— Provided information —
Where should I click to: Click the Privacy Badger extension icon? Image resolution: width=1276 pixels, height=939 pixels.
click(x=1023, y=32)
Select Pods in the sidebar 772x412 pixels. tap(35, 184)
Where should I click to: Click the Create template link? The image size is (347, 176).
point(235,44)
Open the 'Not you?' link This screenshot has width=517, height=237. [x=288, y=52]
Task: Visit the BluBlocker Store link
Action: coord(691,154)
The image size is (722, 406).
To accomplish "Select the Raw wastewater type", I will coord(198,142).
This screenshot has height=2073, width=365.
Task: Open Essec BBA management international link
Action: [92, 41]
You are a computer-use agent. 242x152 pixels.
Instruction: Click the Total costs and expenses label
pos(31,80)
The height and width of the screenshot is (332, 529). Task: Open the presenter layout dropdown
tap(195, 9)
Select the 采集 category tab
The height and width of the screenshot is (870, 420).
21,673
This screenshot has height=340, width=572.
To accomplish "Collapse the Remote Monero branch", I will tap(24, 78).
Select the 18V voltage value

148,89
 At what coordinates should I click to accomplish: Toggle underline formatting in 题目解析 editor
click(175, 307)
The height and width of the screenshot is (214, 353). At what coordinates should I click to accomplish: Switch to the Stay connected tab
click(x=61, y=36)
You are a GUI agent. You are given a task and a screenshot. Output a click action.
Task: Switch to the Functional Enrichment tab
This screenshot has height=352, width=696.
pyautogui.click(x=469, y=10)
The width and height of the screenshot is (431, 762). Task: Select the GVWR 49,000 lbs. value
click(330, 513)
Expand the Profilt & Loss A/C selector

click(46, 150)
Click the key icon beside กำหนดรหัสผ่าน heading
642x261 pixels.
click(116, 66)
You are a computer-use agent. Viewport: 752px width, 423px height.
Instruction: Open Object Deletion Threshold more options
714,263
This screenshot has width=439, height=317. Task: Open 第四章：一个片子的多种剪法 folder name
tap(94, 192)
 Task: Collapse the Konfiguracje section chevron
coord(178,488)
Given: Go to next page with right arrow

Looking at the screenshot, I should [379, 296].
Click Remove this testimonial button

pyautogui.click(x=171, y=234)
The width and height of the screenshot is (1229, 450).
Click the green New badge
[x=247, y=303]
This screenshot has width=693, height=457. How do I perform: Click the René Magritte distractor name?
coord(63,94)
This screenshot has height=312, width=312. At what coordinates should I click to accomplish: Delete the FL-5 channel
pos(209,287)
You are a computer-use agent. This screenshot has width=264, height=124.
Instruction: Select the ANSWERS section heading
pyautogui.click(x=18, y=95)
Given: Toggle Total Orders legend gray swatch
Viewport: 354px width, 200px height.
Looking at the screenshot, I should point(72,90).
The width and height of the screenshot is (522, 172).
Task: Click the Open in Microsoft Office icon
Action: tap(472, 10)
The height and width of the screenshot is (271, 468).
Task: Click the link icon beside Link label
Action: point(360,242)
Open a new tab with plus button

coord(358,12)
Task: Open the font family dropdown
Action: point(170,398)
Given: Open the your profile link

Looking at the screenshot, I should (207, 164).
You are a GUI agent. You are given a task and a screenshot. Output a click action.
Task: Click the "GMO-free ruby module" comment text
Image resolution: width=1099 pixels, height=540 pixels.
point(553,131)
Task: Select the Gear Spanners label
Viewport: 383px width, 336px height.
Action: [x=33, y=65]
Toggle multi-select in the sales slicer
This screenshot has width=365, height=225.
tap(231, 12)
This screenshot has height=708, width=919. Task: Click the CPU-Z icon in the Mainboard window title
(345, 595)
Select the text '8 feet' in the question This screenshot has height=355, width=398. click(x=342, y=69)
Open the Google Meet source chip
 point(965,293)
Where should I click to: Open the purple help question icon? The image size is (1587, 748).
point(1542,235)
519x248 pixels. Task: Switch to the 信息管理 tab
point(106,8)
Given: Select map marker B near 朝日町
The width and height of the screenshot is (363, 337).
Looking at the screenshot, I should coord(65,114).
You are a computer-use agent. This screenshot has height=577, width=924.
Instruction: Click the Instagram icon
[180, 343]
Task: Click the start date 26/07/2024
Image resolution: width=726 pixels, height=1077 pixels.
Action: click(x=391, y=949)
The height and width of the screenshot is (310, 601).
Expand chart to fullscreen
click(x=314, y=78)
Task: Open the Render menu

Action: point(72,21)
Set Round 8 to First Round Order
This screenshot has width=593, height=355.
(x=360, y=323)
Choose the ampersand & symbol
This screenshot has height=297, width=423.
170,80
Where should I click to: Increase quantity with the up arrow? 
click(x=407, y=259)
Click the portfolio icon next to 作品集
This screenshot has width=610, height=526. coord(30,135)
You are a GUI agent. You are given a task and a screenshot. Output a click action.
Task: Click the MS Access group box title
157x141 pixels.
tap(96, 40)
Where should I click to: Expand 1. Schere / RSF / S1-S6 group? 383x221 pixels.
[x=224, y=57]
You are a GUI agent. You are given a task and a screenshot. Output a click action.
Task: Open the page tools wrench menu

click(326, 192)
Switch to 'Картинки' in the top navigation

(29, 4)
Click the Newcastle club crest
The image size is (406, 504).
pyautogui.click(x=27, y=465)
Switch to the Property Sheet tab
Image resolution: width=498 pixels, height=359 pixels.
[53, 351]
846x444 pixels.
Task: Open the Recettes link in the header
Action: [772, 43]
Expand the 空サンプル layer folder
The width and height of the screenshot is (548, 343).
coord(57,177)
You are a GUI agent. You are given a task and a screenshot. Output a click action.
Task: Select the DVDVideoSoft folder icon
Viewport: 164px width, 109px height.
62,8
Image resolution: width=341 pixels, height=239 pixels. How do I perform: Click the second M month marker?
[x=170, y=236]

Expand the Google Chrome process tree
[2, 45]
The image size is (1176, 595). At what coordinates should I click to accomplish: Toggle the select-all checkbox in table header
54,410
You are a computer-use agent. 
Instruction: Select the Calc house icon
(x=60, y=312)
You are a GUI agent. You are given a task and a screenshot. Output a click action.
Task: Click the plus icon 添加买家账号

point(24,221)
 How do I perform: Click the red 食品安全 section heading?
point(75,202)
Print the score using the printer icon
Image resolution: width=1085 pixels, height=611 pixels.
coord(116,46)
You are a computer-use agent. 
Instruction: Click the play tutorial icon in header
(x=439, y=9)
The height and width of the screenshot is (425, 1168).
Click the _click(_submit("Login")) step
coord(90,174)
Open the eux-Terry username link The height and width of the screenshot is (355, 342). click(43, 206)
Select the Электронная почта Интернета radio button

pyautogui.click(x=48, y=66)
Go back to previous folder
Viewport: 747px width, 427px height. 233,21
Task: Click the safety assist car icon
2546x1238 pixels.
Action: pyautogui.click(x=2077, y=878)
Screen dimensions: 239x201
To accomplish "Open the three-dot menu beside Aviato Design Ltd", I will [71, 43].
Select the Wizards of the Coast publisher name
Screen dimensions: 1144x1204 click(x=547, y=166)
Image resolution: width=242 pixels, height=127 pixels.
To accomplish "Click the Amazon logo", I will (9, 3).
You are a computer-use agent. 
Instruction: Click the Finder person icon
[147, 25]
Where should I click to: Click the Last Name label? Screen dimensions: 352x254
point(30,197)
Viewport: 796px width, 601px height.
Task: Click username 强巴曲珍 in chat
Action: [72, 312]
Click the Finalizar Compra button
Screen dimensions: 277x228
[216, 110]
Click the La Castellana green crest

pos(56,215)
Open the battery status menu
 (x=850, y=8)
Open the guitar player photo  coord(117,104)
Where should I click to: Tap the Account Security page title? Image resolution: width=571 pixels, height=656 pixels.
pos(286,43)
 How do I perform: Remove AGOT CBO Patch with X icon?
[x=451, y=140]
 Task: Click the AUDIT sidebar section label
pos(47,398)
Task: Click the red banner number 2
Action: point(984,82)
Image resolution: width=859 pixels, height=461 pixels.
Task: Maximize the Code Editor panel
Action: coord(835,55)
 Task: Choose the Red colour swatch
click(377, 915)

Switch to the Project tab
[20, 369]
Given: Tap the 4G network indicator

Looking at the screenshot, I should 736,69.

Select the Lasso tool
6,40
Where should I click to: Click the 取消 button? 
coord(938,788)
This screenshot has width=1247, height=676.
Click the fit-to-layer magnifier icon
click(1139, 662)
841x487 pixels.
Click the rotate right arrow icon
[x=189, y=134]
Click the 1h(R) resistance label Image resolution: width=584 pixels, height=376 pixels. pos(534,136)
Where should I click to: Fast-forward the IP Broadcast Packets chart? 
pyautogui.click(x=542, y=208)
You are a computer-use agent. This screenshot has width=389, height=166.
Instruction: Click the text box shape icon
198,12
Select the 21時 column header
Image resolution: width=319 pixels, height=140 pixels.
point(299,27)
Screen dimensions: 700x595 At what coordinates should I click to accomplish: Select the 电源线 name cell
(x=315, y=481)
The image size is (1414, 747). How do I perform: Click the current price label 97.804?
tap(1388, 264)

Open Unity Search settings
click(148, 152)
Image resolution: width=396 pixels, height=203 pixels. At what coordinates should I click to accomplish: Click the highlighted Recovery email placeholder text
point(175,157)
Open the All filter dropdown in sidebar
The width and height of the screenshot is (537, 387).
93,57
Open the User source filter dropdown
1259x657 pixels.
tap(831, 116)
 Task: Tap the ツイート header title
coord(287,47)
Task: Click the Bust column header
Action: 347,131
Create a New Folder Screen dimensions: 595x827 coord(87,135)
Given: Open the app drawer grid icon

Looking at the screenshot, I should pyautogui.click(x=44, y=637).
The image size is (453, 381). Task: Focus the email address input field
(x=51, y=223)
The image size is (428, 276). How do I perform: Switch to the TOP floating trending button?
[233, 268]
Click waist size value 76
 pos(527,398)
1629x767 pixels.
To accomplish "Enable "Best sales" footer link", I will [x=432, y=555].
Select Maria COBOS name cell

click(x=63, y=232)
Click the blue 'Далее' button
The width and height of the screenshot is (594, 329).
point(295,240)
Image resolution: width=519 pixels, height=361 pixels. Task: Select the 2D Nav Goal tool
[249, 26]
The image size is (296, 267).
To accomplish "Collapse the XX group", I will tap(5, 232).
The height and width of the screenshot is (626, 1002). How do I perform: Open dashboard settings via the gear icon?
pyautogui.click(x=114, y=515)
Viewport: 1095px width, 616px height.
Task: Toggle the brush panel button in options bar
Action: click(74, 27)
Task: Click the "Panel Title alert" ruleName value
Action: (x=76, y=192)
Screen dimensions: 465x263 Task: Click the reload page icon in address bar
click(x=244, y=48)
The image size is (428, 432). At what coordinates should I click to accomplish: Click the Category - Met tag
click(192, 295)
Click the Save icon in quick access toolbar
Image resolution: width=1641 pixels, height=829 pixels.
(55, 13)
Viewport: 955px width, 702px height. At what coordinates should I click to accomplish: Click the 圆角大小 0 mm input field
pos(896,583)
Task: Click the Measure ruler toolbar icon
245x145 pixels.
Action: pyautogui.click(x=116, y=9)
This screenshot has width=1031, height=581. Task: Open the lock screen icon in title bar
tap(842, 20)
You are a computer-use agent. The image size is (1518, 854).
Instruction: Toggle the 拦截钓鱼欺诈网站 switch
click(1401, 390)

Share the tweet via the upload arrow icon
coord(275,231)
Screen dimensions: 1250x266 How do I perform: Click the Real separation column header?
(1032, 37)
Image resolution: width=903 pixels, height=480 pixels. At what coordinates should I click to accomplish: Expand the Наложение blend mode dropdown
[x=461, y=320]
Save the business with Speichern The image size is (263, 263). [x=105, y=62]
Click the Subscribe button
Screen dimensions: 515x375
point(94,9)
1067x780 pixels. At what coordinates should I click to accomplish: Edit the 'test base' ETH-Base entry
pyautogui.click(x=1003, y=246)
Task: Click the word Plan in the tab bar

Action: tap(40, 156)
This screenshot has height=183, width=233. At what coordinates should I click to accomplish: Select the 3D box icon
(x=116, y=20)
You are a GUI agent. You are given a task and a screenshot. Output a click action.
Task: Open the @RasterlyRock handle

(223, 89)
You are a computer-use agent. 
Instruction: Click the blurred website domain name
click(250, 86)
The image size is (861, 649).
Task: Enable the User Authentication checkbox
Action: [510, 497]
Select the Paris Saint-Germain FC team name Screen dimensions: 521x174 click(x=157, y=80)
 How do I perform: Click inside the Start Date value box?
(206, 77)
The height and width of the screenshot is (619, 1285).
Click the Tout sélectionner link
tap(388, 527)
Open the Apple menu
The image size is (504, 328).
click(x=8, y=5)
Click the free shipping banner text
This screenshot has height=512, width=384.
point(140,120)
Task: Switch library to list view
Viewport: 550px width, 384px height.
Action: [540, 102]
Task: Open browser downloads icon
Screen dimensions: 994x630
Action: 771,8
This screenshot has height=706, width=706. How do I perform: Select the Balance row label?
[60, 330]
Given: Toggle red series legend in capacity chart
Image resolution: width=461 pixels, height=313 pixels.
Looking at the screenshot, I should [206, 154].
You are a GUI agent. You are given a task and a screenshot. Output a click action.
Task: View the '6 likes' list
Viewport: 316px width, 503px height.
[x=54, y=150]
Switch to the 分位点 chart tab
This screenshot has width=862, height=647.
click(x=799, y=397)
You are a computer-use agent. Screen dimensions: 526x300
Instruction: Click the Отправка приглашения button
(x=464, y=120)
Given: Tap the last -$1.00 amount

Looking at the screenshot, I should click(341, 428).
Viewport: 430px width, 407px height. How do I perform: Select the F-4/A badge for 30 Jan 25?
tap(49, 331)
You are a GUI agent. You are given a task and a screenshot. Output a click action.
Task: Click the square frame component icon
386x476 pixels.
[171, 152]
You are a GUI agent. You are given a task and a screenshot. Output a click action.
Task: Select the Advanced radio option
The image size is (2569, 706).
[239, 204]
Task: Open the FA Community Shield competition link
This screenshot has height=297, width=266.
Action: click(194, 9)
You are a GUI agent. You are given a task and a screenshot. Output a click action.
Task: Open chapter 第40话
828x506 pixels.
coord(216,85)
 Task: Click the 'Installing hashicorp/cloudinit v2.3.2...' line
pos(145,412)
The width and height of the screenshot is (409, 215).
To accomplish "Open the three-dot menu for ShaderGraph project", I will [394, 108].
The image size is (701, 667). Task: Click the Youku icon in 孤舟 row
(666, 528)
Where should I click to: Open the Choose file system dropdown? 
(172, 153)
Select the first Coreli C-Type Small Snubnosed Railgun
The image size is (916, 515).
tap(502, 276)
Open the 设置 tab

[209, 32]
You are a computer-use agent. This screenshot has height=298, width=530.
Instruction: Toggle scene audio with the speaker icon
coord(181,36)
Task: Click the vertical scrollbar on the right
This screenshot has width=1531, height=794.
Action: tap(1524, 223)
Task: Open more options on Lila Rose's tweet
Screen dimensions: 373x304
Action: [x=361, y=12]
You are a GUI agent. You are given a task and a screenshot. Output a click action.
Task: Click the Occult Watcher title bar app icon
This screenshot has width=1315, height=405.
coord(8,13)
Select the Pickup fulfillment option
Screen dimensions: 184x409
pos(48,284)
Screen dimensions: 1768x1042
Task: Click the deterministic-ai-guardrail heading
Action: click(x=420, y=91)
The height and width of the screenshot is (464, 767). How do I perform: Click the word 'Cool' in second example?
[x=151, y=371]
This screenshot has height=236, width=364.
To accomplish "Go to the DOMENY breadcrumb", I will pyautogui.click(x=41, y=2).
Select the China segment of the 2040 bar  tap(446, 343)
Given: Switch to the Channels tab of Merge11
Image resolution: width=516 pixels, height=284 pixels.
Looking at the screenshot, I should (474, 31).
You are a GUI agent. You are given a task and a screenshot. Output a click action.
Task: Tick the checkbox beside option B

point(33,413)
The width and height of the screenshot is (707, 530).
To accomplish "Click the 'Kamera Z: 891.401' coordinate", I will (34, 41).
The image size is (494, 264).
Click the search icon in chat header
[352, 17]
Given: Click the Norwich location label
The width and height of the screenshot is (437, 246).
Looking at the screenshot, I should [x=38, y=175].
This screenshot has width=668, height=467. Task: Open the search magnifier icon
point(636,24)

— Problem statement —
Set down precisely the lines above between the line holding "Task: Open the FA" and the line holding "Given: Switch to the Channels tab of Merge11", inclusive, and nothing beyond them.

— Answer for this exercise —
Task: Open the FA Community Shield competition link
This screenshot has height=297, width=266.
Action: click(194, 9)
You are a GUI agent. You are given a task and a screenshot. Output a click action.
Task: Open chapter 第40话
828x506 pixels.
coord(216,85)
 Task: Click the 'Installing hashicorp/cloudinit v2.3.2...' line
pos(145,412)
The width and height of the screenshot is (409, 215).
To accomplish "Open the three-dot menu for ShaderGraph project", I will [394, 108].
The image size is (701, 667). Task: Click the Youku icon in 孤舟 row
(666, 528)
Where should I click to: Open the Choose file system dropdown? 
(172, 153)
Select the first Coreli C-Type Small Snubnosed Railgun
The image size is (916, 515).
tap(502, 276)
Open the 设置 tab

[209, 32]
You are a computer-use agent. This screenshot has height=298, width=530.
Instruction: Toggle scene audio with the speaker icon
coord(181,36)
Task: Click the vertical scrollbar on the right
This screenshot has width=1531, height=794.
Action: tap(1524, 223)
Task: Open more options on Lila Rose's tweet
Screen dimensions: 373x304
Action: [x=361, y=12]
You are a GUI agent. You are given a task and a screenshot. Output a click action.
Task: Click the Occult Watcher title bar app icon
This screenshot has width=1315, height=405.
coord(8,13)
Select the Pickup fulfillment option
Screen dimensions: 184x409
pos(48,284)
Screen dimensions: 1768x1042
Task: Click the deterministic-ai-guardrail heading
Action: click(x=420, y=91)
The height and width of the screenshot is (464, 767). How do I perform: Click the word 'Cool' in second example?
[x=151, y=371]
This screenshot has height=236, width=364.
To accomplish "Go to the DOMENY breadcrumb", I will pyautogui.click(x=41, y=2).
Select the China segment of the 2040 bar  tap(446, 343)
Given: Switch to the Channels tab of Merge11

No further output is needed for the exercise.